Co-Autorin: Sarah Kaliebe

Alon Day und Ulysse Delsaux haben sich am Circuit Zolder in Belgien zu Meistern gekrönt – Während der Israeli seinen ELITE-1-Titel verteidigte, gewann der Franzose erstmals die ELITE-2-Meisterschaft

Mission Titelverteidigung abgeschlossen: Alon Day hat am vergangenen Wochenende in Zolder mit CAAL Racing zum zweiten Mal in Folge den ELITE-1-Titel in der NASCAR Whelen Euro Series gewonnen. Der Israeli setzte sich gegen Frederic Gabillon, Lucas Lasserre und Loris Hezemans durch. In der ELITE-2-Division gelang Ulysse Delsaux der Sieg gegen Florian Venturi, Wilfried Boucenna und Guillaume Deflandre.
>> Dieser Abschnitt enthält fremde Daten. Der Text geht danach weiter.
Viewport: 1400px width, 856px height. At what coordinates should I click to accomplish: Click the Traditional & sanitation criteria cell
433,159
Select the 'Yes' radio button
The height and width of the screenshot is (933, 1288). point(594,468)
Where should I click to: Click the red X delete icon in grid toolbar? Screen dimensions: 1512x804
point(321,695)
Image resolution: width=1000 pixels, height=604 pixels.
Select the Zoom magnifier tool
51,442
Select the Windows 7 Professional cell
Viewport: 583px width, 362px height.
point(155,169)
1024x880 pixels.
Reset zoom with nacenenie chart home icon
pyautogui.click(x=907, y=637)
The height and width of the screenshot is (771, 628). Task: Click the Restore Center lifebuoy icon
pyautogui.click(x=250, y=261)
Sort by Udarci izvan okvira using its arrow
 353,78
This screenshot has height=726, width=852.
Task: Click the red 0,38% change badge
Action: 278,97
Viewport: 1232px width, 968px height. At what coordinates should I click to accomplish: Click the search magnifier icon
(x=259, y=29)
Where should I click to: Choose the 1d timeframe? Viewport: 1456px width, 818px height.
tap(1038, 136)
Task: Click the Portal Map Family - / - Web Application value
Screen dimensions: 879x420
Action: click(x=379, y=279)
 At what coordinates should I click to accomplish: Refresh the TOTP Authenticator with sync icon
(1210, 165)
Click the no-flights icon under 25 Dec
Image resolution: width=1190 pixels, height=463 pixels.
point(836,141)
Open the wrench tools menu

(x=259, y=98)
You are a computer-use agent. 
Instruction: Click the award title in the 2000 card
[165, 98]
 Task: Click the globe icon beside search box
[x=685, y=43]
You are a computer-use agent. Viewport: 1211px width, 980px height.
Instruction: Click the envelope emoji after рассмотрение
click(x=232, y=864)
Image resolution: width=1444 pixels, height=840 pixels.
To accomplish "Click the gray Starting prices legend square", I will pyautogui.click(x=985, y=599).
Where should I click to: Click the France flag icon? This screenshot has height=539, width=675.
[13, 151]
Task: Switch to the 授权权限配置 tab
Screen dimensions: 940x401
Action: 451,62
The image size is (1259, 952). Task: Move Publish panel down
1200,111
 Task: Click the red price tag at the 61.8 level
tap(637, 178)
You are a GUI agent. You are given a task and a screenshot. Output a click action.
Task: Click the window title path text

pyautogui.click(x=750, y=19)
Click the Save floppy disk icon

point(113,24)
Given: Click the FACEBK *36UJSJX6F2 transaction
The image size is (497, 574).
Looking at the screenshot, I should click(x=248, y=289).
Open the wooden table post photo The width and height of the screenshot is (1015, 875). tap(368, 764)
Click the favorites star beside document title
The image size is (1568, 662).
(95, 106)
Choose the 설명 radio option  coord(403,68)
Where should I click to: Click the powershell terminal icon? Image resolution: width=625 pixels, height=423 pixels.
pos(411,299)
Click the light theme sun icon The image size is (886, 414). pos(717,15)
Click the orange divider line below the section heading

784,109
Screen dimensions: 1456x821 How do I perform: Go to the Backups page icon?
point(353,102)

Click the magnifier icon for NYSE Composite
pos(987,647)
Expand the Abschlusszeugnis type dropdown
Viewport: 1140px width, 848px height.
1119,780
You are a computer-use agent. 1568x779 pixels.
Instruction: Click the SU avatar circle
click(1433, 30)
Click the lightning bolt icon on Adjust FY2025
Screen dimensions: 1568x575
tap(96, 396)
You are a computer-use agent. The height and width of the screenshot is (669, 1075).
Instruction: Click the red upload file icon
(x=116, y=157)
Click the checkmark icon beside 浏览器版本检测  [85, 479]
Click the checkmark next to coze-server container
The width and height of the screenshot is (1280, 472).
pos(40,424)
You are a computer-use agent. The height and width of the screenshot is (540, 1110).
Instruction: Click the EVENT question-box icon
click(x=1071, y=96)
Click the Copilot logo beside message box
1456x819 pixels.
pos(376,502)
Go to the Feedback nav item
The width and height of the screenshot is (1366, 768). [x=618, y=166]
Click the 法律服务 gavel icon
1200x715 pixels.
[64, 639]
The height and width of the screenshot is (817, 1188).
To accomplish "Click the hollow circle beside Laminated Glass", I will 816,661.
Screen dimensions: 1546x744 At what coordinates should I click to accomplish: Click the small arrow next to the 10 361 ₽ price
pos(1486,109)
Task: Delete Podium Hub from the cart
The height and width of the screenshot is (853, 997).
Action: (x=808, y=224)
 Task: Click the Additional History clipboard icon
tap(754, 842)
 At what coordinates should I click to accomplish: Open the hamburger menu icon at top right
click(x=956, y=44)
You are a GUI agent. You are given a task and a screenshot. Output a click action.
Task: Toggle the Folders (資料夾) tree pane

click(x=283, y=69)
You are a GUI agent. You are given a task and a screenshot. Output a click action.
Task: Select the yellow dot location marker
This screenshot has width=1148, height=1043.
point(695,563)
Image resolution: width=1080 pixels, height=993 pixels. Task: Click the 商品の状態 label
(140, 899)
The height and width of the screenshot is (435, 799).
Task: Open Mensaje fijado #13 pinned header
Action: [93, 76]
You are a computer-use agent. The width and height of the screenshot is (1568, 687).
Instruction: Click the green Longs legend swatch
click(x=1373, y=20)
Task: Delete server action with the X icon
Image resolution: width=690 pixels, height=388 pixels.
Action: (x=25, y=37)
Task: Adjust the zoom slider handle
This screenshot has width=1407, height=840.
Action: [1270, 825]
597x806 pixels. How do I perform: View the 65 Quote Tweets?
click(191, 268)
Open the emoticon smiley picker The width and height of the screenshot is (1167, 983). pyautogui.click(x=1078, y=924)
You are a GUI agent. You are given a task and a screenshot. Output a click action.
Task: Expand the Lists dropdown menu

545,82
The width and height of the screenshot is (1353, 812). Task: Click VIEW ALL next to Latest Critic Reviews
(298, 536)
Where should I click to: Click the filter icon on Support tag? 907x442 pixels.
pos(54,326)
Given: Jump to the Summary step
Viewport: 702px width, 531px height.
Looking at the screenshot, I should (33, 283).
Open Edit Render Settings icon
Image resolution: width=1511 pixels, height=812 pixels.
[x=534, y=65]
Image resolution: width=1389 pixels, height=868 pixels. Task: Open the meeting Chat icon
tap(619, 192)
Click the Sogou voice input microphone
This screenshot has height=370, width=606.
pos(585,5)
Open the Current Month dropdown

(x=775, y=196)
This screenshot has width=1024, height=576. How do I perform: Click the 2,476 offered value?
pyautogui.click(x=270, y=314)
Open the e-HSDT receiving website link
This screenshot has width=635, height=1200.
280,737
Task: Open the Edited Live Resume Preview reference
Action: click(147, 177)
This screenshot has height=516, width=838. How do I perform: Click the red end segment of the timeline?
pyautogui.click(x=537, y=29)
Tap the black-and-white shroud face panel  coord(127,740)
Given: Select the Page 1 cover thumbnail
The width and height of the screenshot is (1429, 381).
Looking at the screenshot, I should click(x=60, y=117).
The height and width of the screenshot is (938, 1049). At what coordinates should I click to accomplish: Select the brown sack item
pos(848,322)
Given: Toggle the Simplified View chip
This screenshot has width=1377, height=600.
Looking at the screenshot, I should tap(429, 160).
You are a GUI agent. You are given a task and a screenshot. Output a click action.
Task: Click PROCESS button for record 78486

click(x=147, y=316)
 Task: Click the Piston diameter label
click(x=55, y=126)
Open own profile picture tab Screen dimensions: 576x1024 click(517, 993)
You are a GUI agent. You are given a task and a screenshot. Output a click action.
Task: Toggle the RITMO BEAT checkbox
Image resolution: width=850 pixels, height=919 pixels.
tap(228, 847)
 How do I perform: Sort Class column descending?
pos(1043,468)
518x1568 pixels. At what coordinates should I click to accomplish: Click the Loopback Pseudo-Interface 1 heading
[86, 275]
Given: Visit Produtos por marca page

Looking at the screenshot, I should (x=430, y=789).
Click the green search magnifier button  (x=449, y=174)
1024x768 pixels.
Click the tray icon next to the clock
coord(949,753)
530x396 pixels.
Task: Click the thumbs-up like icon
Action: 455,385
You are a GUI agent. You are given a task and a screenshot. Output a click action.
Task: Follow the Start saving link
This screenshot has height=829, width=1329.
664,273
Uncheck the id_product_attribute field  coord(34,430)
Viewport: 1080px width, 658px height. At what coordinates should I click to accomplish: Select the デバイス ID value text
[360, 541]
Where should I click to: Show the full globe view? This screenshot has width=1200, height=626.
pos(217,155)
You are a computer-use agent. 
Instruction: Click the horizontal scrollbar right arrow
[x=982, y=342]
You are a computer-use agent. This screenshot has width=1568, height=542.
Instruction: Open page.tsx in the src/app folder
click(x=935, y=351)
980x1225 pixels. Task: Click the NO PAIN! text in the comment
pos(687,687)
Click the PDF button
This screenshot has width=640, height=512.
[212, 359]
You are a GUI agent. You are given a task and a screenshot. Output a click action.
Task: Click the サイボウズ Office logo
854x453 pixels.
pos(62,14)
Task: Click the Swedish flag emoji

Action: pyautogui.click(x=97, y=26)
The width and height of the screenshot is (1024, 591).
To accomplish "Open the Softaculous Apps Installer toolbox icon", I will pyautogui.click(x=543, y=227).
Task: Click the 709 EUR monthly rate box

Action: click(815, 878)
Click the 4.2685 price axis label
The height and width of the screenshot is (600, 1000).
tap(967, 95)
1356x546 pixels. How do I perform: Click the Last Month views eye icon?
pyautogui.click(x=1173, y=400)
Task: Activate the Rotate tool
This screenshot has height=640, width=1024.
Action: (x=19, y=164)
Day war mit zwei Punkten Rückstand auf Lasserre nach Belgien gereist, schaffte es aber letztendlich, mit zwei Siegen den Titel an sich zu reißen. “Es fühlt sich so gut an”, sagt der 26-Jährige. “Das Auto lässt mich niemals im Stich und enttäuscht mich nie. Das Fahrzeug, das Team – alle sind einfach großartig. Ich bin sprachlos.” Day teilt sich mit seinen 7 Saisonsiegen jetzt den ersten Platz in der ewigen Tabelle mit Ander Vilarino.

Auf dem zweiten Platz landete Frederic Gabillon im Toyota Camry von RDV Competition. Der Franzose setzte in Zolder keinen Nadelstich und war nie eine echte Gefahr für Day. Zum dritten Mal muss sich Gabillon deshalb mit dem Vizemeistertitel zufrieden geben. Dritter wurde Lasserre, der im ersten Rennen mit Bremsproblemen ausgefallen war. Der Franzose war mit nur wenigen Mechanikern und geringen Ressourcen während der ganzen Saison ein echter Titelkandidat.

Hezemans, der ebenfalls im ersten Rennen ausgefallen war, bekam zumindest ein Trostpflaster: Der Niederländer bekommt aufgrund seines Sieges in der Junior Trophy die Möglichkeit, in einem NASCAR-Rennen in den USA an den Start zu gehen.

Delsaux erfüllt sich EuroNASCAR-Traum

© Volkan Avci

In der ELITE-2-Division war es Delsaux, der sich nach zwei spannenden Rennen zum Meister krönen durfte. Der 21-Jährige, dem schon im Kindesalter das Asperger-Syndrom diagnostiziert wurde, hat mit dem Rennsport einen Weg gefunden, sich selbst auszudrücken. Mit dem Sieg in der ELITE-2-Meisterschaft hat Delsaux bewiesen, sowohl als Mensch als auch als Fahrer enorm gereift zu sein.

“Es ist unglaublich”, sagt Delsaux nach dem Meisterschaftssieg in der ELITE 2. “Vor dem Rennen war ich wirklich gestresst. Ich habe versucht, meine Emotionen in Griff zu halten und mich auf das Rennen zu konzentrieren, wie immer. Danke an mein Team: Die Mannschaft war unglaublich.” Ihm reichten in Zolder ein zweiter und ein dritter Platz, da Deflandre im ersten Rennen wegen eines technischen Defekts ausgefallen war.

Sichtlich enttäuscht war Florian Venturi, der sich am Samstag mit einem Sieg in den Meisterschaftskampf katapultiert hatte. Im zweiten Rennen hätte der 17-Jährige aber gewinnen müssen, um sich den Titel zu holen. Er kam jedoch nur auf Rang zwei ins Ziel. Auch er bekommt jedoch eine Chance auf ein Rennen in den USA, weil er den Rookie Cup gewonnen hat.